After lunch and some yard work, I had an “Aha!” moment. I had put 10.6.0 onto the USB drive (and the internal hard drive), and my 2010 MacBook Pro shipped after Snow Leopard came out. It’s not at all unusual for Macs to refuse to boot from versions of Mac OS X that predate them. I dug out my MacBook Pro’s original discs, noted that they were 10.6.3, and put that onto the USB drive, plugged it into the USB port, and turned the Mac on. Lo! It booted! (And I was very relieved that there wasn’t some more serious problem.)
Now I could proceed. I erased the SSD and checked it. Still corrupted. How can that be — it was empty! After more googling, and a suggestion from OWC tech support, I learned that I had to repartition the drive to get it to write a fresh volume onto the drive. Then I was able to restore from Time Machine, which took 2 hours. Once the restore had finished, I checked again with Disk Utility and the disk was fine. I rebooted, logged in, and verified that there were no problems in Disk Utility once again. I may be paranoid, but I was also almost done.
The final task was to find the files on my disk image that were newer than my Time Machine backup. I used the
find command-line tool. First, I mounted the locked disk image that I made Wednesday night, fired up Terminal, and typed:
find /Volumes/SSD/Users -mtime -5
That printed out the paths of all the files with a modification date less than five days before (by this point, it was Friday night). I ended up with a long list, most of which I could ignore; files in my Safari cache, for example. However, the
find command found all the modified files in my Eudora Folder (which I copied over in its entirety), iChat transcripts, a few files in my Downloads folder, and a few photos in my iPhoto Library. I examined those by hand, and copied them into the right places on my laptop, and all was well again.
At this point, I had been without my laptop for 48 hours, and I had about 600 email messages waiting for my attention. But in case my experience can be of use to others, I thought I would recap what I had learned.
Having a backup is vital, even if it is not completely up to date. I wish I had plugged in my Time Machine disk more recently, but at least I had a more-or-less recent backup that put a floor under what I would lose. The way Lion will allow Time Machine backups to continue even when the destination disk isn’t present might have saved me, as would a backup program like CrashPlan that backs up constantly to an offsite destination. Backups should not rely on manual intervention.
When faced with potential data loss, Don’t Panic! Instead, stop, take a breath, and think about what can you do, and what data is most important. For me, the important data were those last few days of email and my set of highly configured applications.
Don’t do anything that’s even potentially destructive without first making a copy. If things don’t go your way, or you inadvertently do something wrong, it’s a lot easier to cheerily say “Oops!” if you are working on a copy instead of on the “one and only.”
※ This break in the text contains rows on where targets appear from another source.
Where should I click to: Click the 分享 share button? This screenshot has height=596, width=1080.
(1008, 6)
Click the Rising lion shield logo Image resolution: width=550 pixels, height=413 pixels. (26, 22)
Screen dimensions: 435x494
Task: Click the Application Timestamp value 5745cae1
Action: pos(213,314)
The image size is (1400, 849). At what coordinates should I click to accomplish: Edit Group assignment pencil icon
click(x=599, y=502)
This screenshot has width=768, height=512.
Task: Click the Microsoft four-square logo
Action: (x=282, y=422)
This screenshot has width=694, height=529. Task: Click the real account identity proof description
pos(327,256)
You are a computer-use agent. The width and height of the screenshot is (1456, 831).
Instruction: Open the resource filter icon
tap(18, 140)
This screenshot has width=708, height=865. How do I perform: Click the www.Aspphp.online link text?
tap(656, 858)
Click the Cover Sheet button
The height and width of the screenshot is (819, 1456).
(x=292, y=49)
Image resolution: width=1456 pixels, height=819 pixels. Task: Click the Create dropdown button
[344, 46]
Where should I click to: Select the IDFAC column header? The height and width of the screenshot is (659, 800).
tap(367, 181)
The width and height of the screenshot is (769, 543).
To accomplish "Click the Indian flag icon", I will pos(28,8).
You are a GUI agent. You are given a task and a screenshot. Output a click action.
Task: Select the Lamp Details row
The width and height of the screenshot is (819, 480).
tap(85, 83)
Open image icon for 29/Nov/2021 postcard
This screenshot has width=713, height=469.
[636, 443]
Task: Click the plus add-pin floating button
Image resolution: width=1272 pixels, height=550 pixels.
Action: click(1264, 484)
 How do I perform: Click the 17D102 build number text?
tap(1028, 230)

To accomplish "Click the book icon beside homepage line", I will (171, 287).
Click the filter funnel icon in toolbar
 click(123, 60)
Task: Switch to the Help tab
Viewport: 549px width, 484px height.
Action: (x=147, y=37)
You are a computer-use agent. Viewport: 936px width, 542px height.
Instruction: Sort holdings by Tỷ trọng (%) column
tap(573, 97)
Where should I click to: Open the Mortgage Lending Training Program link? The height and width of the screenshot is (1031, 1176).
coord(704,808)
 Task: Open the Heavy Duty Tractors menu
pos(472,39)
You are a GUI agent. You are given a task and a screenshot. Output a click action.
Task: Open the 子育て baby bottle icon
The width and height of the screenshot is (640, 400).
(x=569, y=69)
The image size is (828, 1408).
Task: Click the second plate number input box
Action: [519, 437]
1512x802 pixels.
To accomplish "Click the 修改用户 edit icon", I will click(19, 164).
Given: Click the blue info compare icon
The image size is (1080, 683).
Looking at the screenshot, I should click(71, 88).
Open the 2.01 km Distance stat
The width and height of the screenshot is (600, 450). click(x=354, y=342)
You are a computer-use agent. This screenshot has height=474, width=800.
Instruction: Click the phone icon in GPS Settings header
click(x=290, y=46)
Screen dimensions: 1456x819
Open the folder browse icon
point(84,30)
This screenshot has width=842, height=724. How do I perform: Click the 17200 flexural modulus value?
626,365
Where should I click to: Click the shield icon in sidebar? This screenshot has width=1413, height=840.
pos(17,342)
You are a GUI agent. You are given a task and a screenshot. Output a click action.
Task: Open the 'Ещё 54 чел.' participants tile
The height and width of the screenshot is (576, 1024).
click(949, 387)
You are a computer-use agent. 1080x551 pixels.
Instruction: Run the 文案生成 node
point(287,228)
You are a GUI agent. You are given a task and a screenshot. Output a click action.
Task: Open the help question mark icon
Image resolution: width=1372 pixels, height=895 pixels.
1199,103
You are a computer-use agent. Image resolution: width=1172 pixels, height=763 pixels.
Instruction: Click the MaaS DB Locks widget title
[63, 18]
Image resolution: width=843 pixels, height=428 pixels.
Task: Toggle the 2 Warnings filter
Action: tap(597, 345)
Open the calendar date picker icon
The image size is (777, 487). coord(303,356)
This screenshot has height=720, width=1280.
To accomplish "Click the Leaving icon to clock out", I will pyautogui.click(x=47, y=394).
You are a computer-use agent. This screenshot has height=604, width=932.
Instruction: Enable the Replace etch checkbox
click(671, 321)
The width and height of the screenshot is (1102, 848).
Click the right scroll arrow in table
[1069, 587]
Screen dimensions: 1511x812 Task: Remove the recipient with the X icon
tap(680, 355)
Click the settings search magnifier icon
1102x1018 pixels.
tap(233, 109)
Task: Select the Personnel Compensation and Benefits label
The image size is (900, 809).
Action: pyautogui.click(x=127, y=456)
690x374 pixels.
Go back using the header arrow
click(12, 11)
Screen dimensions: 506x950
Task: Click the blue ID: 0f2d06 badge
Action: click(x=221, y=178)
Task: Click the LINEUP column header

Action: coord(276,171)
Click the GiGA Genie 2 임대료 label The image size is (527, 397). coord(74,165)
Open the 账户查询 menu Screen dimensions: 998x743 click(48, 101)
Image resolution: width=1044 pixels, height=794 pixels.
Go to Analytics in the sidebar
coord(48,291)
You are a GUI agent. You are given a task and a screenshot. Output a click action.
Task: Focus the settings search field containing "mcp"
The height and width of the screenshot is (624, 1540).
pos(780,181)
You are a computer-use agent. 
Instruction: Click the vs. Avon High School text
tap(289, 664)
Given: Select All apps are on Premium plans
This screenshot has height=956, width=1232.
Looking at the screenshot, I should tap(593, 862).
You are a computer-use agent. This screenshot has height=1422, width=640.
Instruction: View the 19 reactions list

Having another Mac with lots of disk space is a huge advantage. At the least, you may need access to Google to search for solutions to the problems you’re experiencing. FireWire Target Disk Mode is also a boon, if both of your Macs have FireWire, so make sure you have a FireWire cable around to use it.
If you try something, and it doesn’t work, attempt to figure out why rather than just moving on. If I hadn’t realized why my attempts to install a working system on the MacBook Pro were failing, I might have wasted a lot of effort moving on to rebuilding the contents of the SSD from scratch.
Having an independent way to boot your Mac is key — I’ve ordered an 8 GB flash drive that I’ll put a bootable system on, and carry it in my backpack from now on. Although Lion will have a recovery partition, that won’t help if the drive itself goes south, whereas my USB flash drive will always work.